Representatives of MTS and “VympelCom” have refused official comments. Source RBC in one of these companies noted that “in Russia today a few hundred thousand of personal data operators and coordinate with the competent authorities the decision about the security threat will be difficult technically, and criteria for making such decisions no.”
To remove the confidentiality mark
The bill also proposed to change the definition of biometric personal data, to expand the list of cases where a possible cross-border transfer of personal data. Senators propose to introduce the concept of “processor” of personal data. It is not proposed to require compliance with the confidentiality of personal data, if their subject has made them publicly available (for example, if the user has published their data in social networks) or if it is anonymised personal data. Also removed the requirement of confidentiality in respect of data subject to publication according to the law, such as the revenue officials.
Now the legislation does not explicitly list exceptions to the confidentiality requirements, which leads to different interpretations, said the representative of one of the largest operators of personal data.
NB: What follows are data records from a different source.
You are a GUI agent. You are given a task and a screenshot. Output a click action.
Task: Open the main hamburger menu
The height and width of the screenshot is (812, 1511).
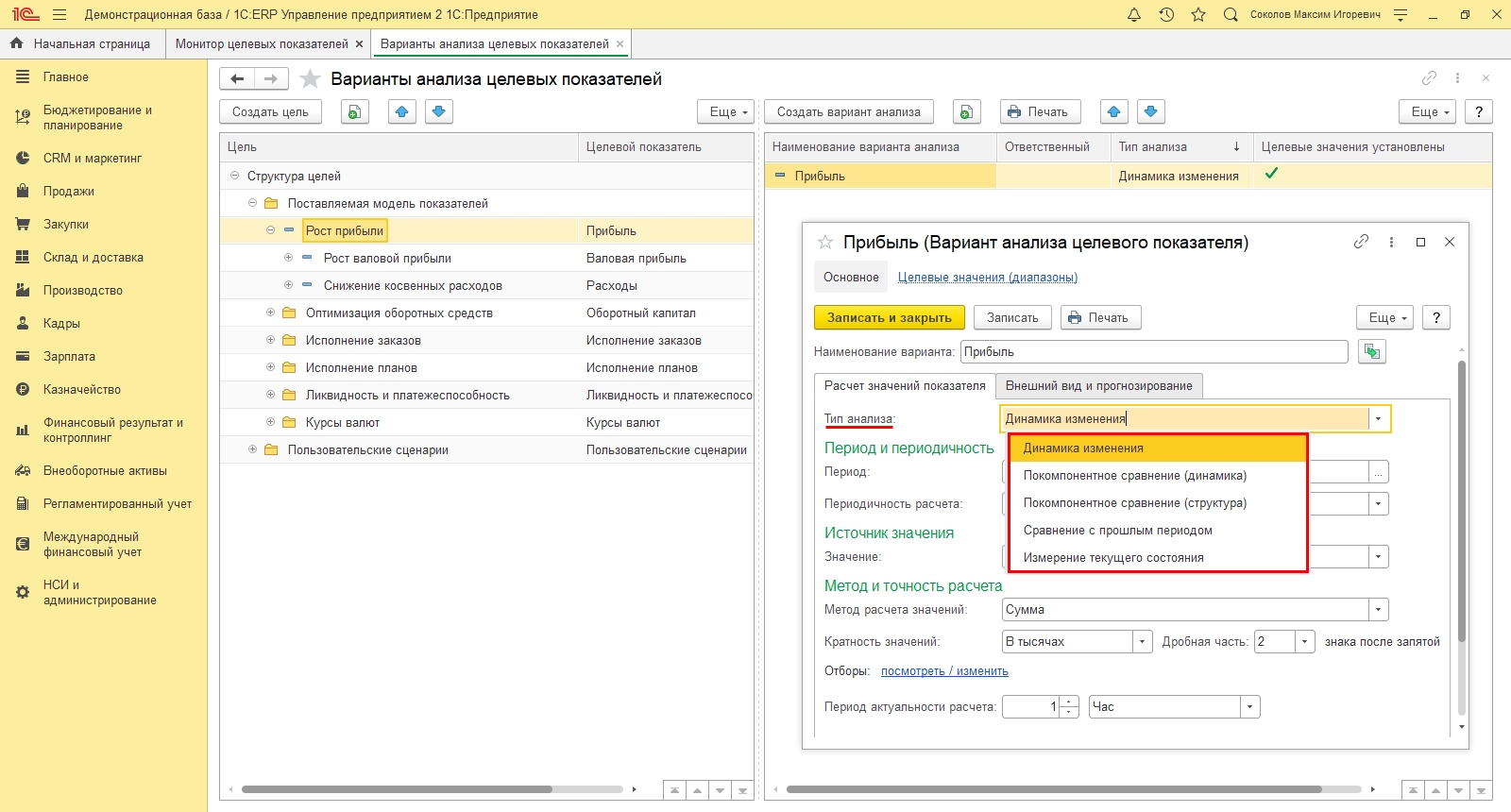click(x=59, y=14)
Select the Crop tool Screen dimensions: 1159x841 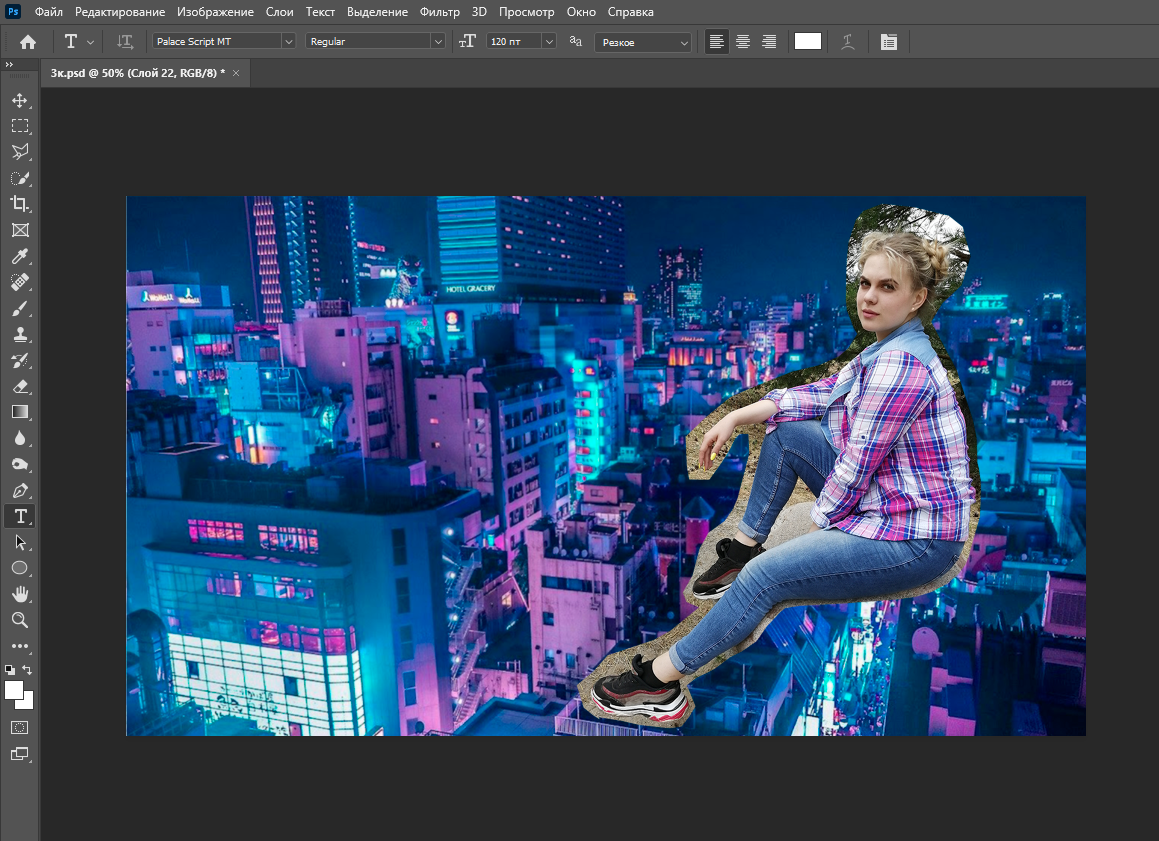[19, 204]
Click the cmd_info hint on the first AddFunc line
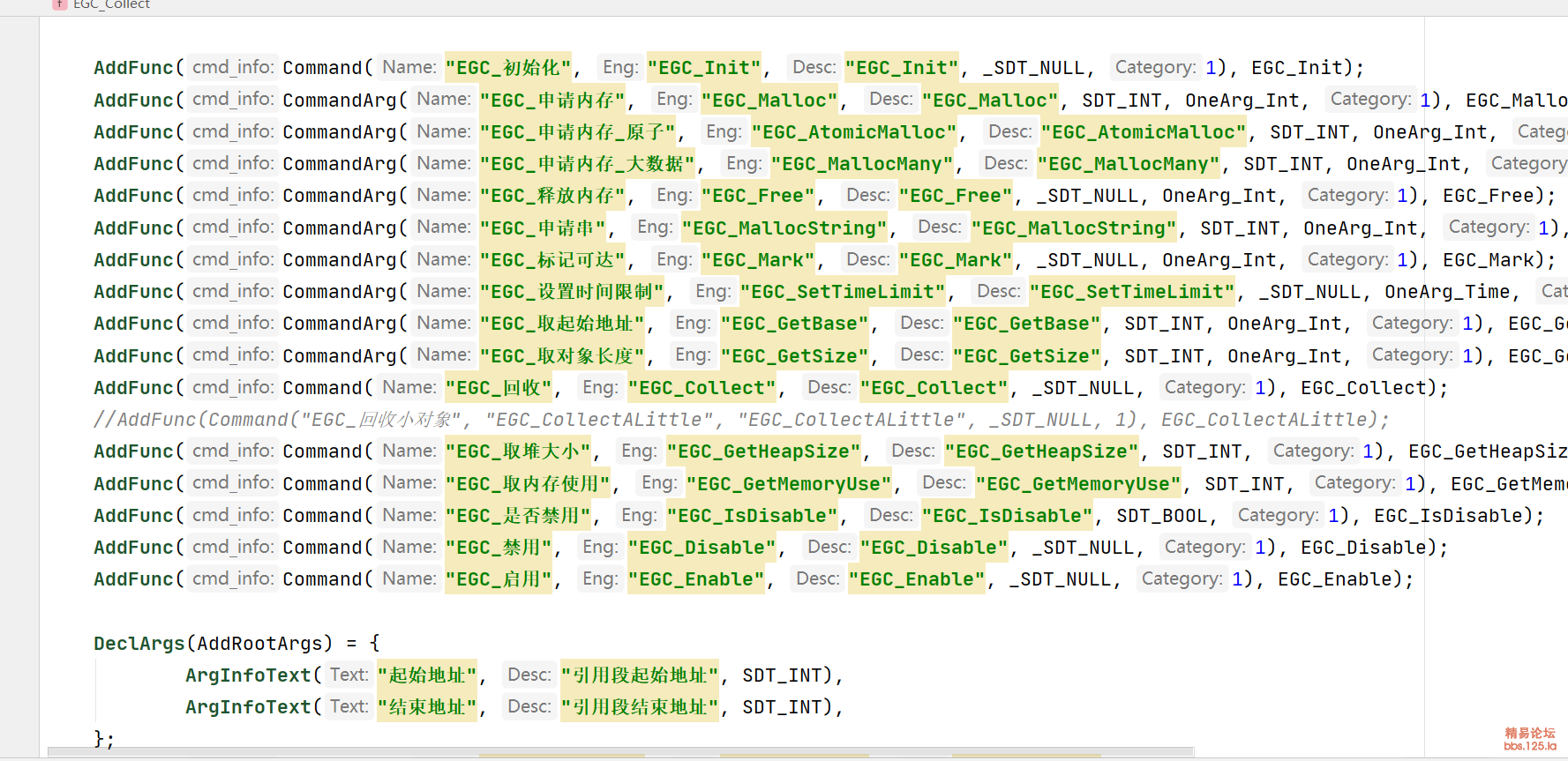This screenshot has height=761, width=1568. (233, 68)
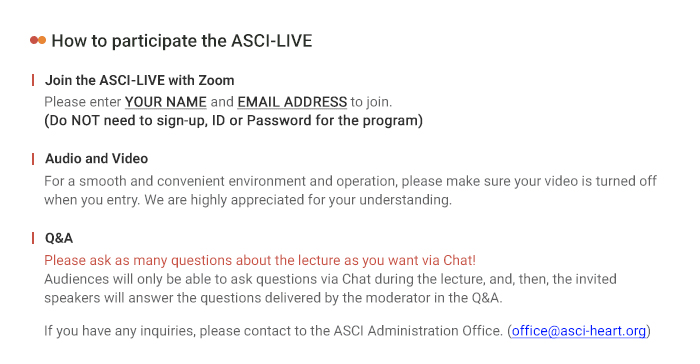Select the Q&A section heading
This screenshot has height=364, width=700.
pos(59,238)
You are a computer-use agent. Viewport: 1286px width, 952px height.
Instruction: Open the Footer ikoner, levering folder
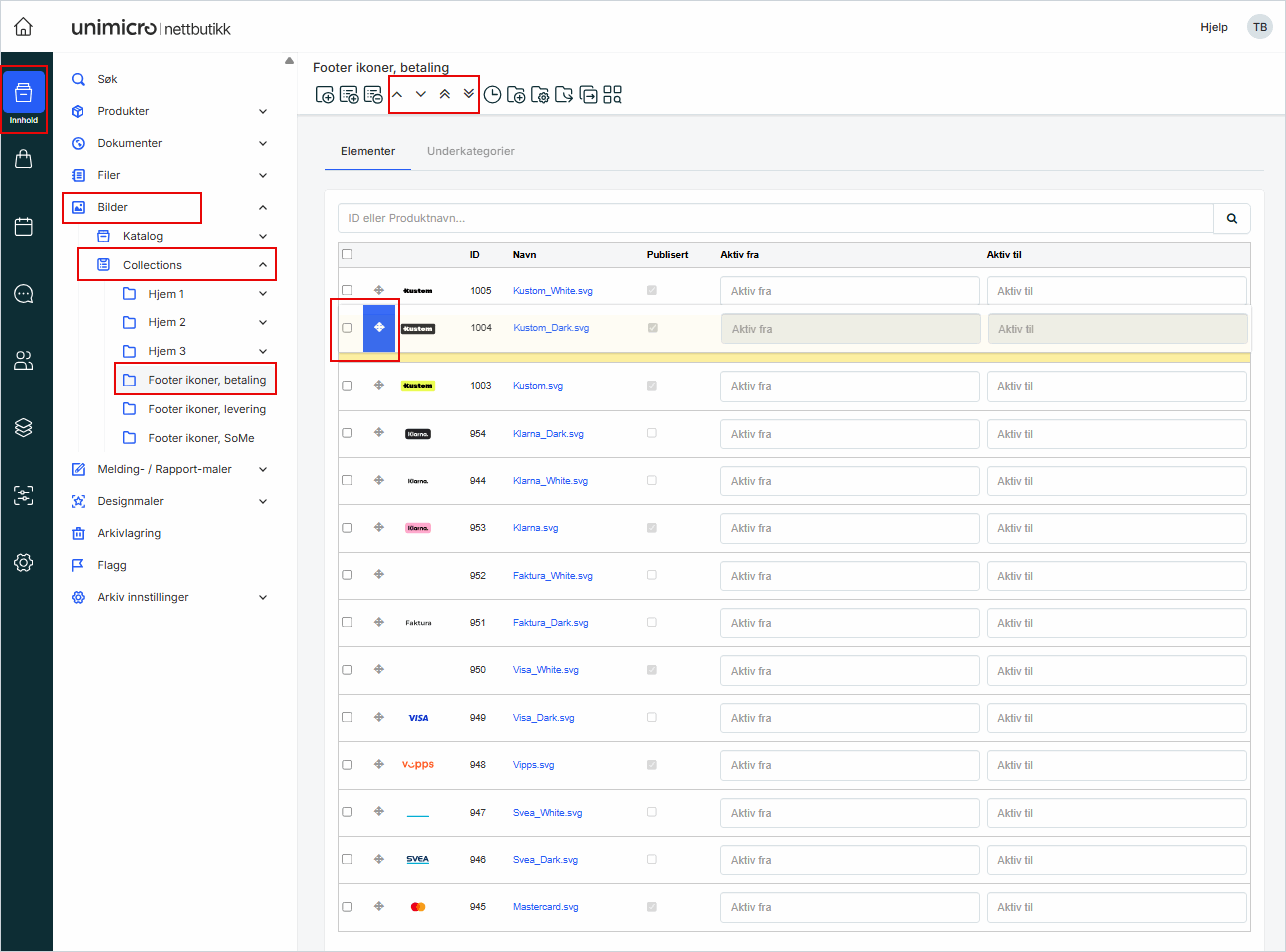tap(207, 409)
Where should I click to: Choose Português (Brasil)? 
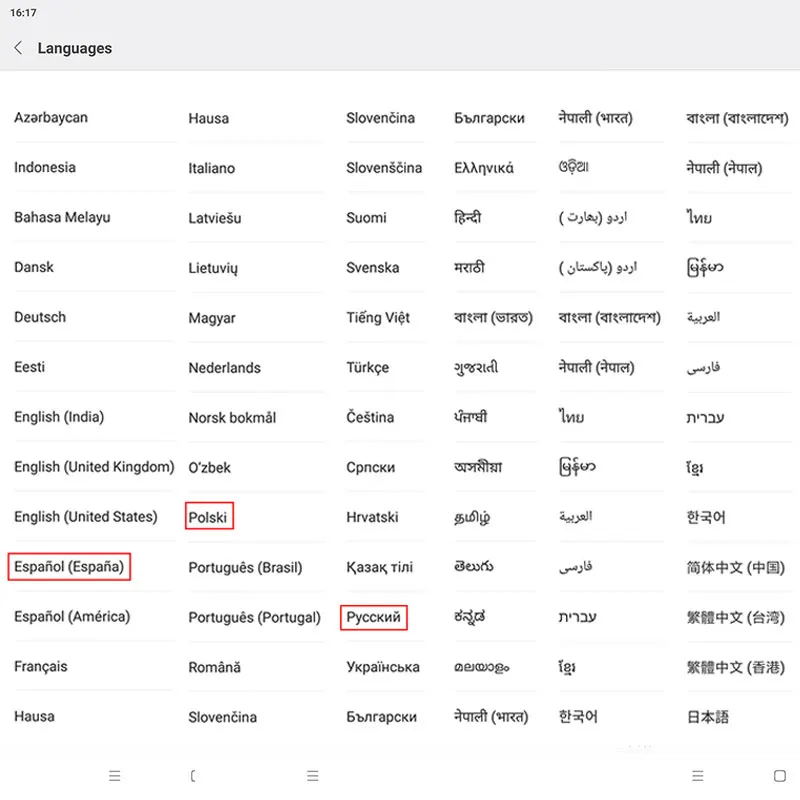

As explained Ludmila Bokov, the application of the law on personal data protection has identified a number of gaps that need to be addressed. “The amendments will allow to apply modern technologies biorecognition the person will be removed the operations with the data collected outside of Russia, as well as konkretisiert measures to protect personal data,” she said.
One of the participants of the telecommunications market pointed out among the reasons why the Parliament revisited the legislation four years ago, “General interest in the subject of personal data in recent years, and the activity of the authors of the bill, as well as a common desire of lawmakers “to rake introduced in the state Duma projects.”
In 2013, Roskomnadzor issued a negative opinion on these amendments, said his spokesman Vadim Ampelonskiy. He noted that since part of the provisions of the project have been integrated in the legislation, and in the rest position of Roskomnadzor remains the same. Ampelonskiy did not specify which provisions do not agree in the Department.